O presidente da Assembleia Legislativa de Mato Grosso (ALMT), Max Russi (PSB), voltou a cobrar o pagamento de emendas coletivas que somam mais de R$ 10 milhões e que, segundo ele, permanecem retidas desde o primeiro semestre. A verba foi indicada antes de o governador Mauro Mendes (União Brasil) conseguir liminar do Supremo Tribunal Federal (STF) que suspendeu a lei estadual sobre esse tipo de destinação.
A decisão, assinada na segunda-feira (3) pelo ministro Dias Toffoli, atendeu pedido do Executivo estadual. Para o governo, o modelo de emenda de bancada não poderia ser replicado nos Estados porque as assembleias não são estruturadas em bancadas geográficas, como ocorre no Congresso Nacional.
Russi discorda. O deputado argumenta que a norma apenas adaptou a sistemática federal à realidade mato-grossense e lembra que tanto a Advocacia-Geral da União (AGU) quanto a Procuradoria-Geral da República (PGR) enviaram pareceres favoráveis à legislação aprovada pelo parlamento estadual. “É uma questão de interpretação. Temos pareceres robustos que sustentam a constitucionalidade da lei, mas a liminar está valendo e precisamos respeitá-la”, afirmou.
Destinação dos recursos
De acordo com o presidente da ALMT, R$ 6 milhões estavam reservados para o Hospital Infantil de Cuiabá, enquanto outros R$ 4 milhões seriam aplicados na compra de bombas d’água para moradores de Várzea Grande. “Duas ações em cidades importantes foram prejudicadas porque o governo deixou de pagar e trabalhou todo o tempo para impedir a execução”, declarou.
Russi também reforçou que as emendas coletivas atendem demandas definidas por consenso entre os parlamentares, o que, na avaliação dele, acelera obras e serviços considerados prioritários. “Este instrumento garante celeridade em projetos de impacto social”, disse.
Avaliação da base governista
Mesmo integrantes da base de Mendes criticaram o recurso ao STF. O deputado Eduardo Botelho (União Brasil) classificou a iniciativa como “equívoco” e ressaltou que o volume destinado às emendas representa parcela irrisória do orçamento estadual. “Estamos falando de R$ 60 milhões dentro de um orçamento de R$ 40 bilhões. Isso não afeta as finanças e ainda ajuda o governo a executar obras essenciais”, pontuou.
Botelho lembrou que o Executivo vinha liberando os pagamentos mediante acordo com a Assembleia e avaliou que a judicialização prejudica a relação entre os poderes. “Foi ruim para os deputados, para a Assembleia e para o Estado”, resumiu.
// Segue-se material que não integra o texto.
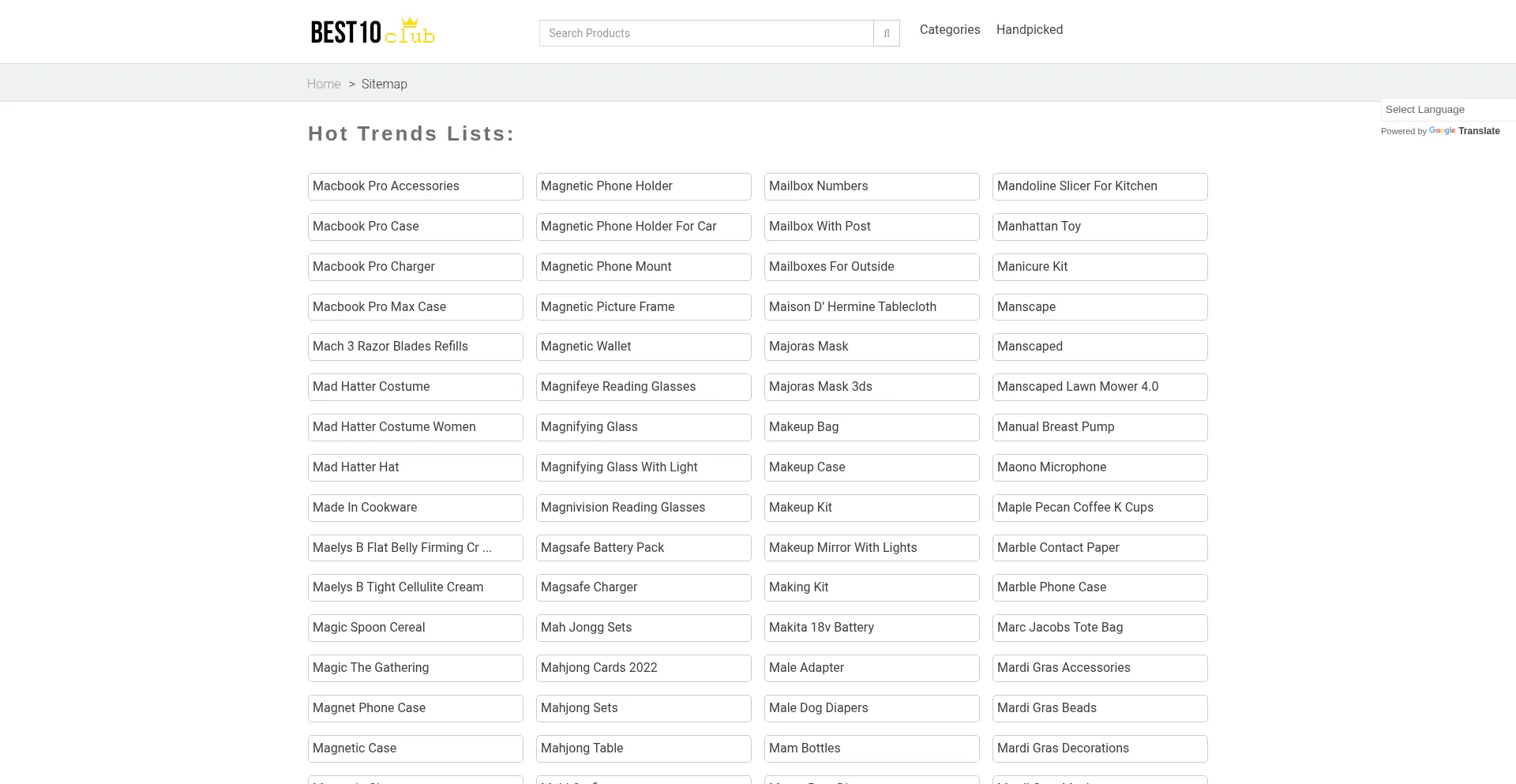
Task: Open the Handpicked menu
Action: click(x=1029, y=30)
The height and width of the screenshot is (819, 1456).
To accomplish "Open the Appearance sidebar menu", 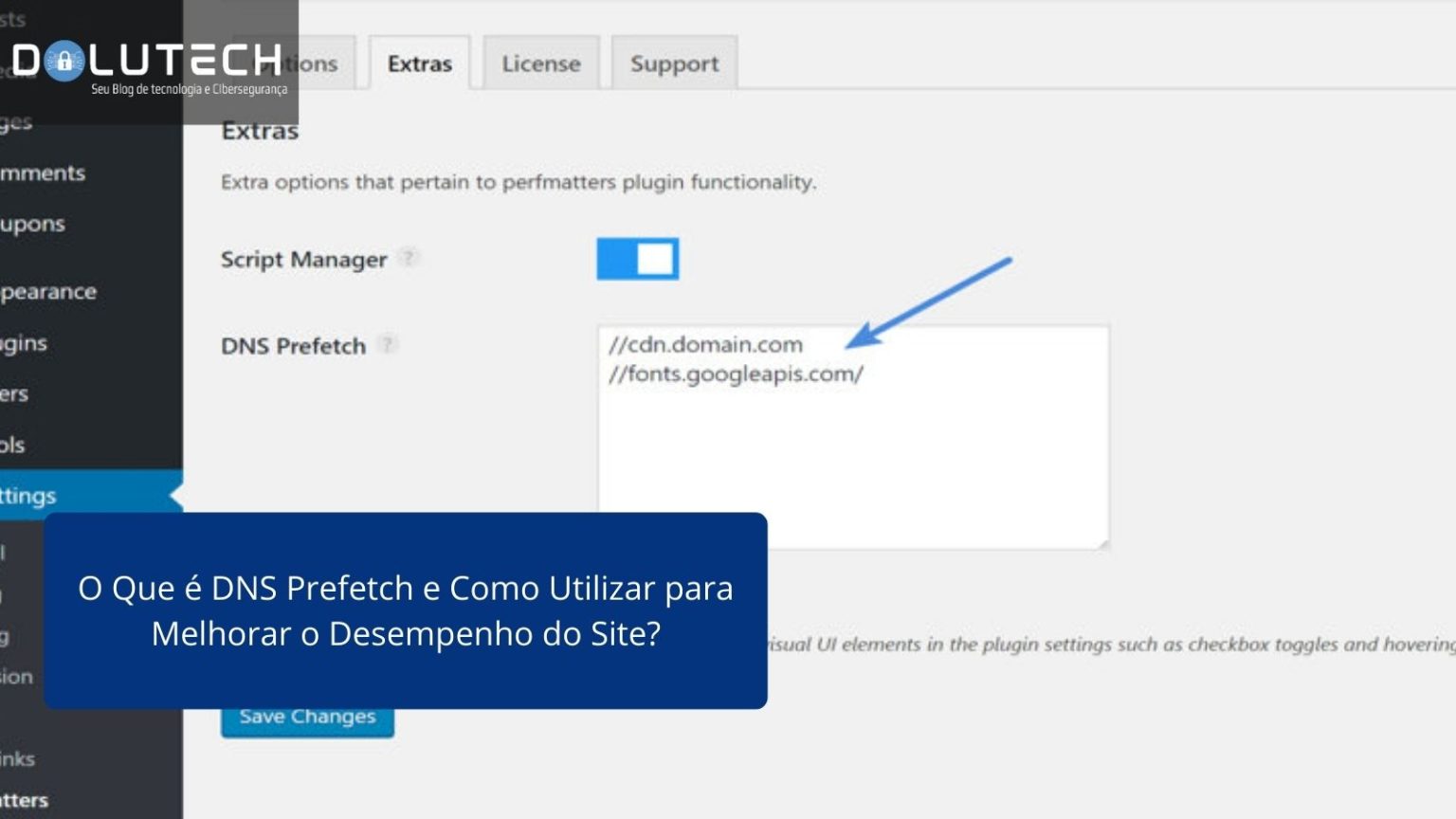I will pyautogui.click(x=47, y=291).
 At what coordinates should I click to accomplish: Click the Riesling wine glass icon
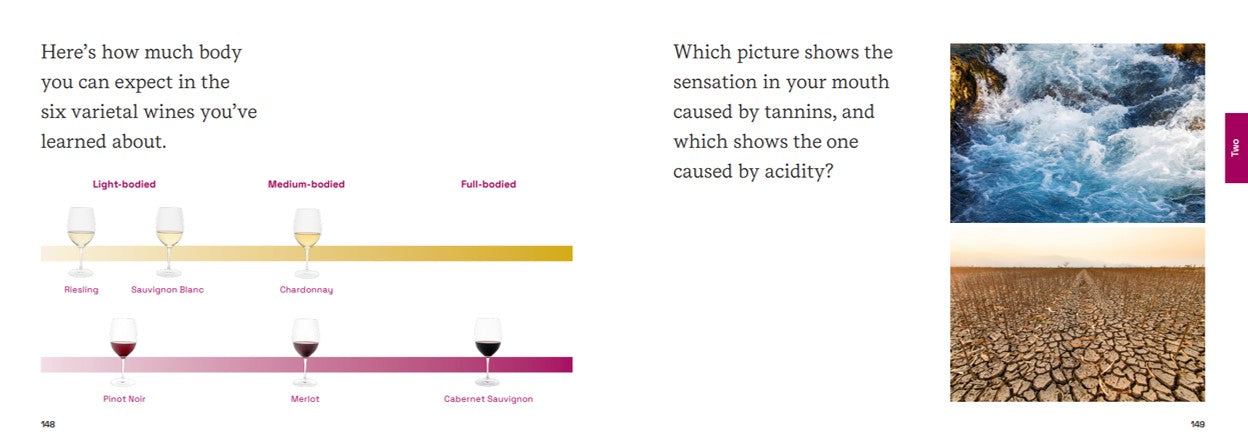81,240
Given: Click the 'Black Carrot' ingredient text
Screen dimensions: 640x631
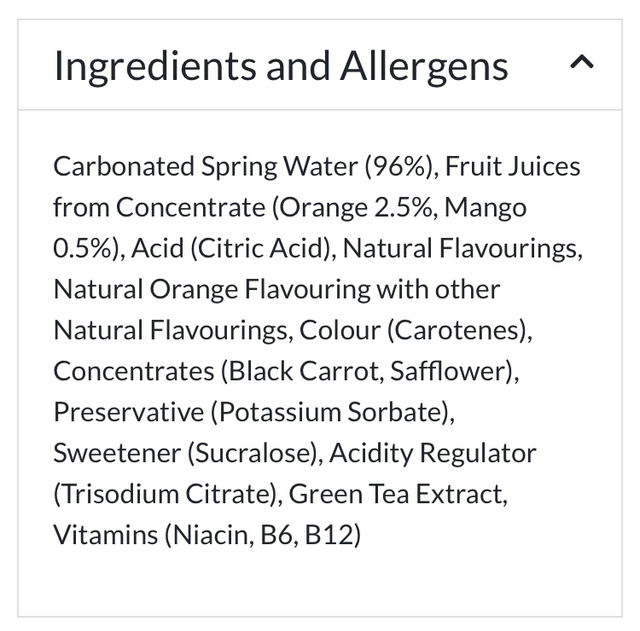Looking at the screenshot, I should 289,371.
Com a liminar em vigor, o pagamento das emendas coletivas permanece suspenso até o julgamento do mérito pelo STF. A Assembleia aguarda definição da Corte para retomar a liberação dos recursos, enquanto o governo mantém a posição contrária ao modelo.
Não há previsão de quando o Supremo deve analisar o caso no plenário. Até lá, os R$ 10 milhões seguem sem destinação, e os projetos em Cuiabá e Várzea Grande permanecem parados.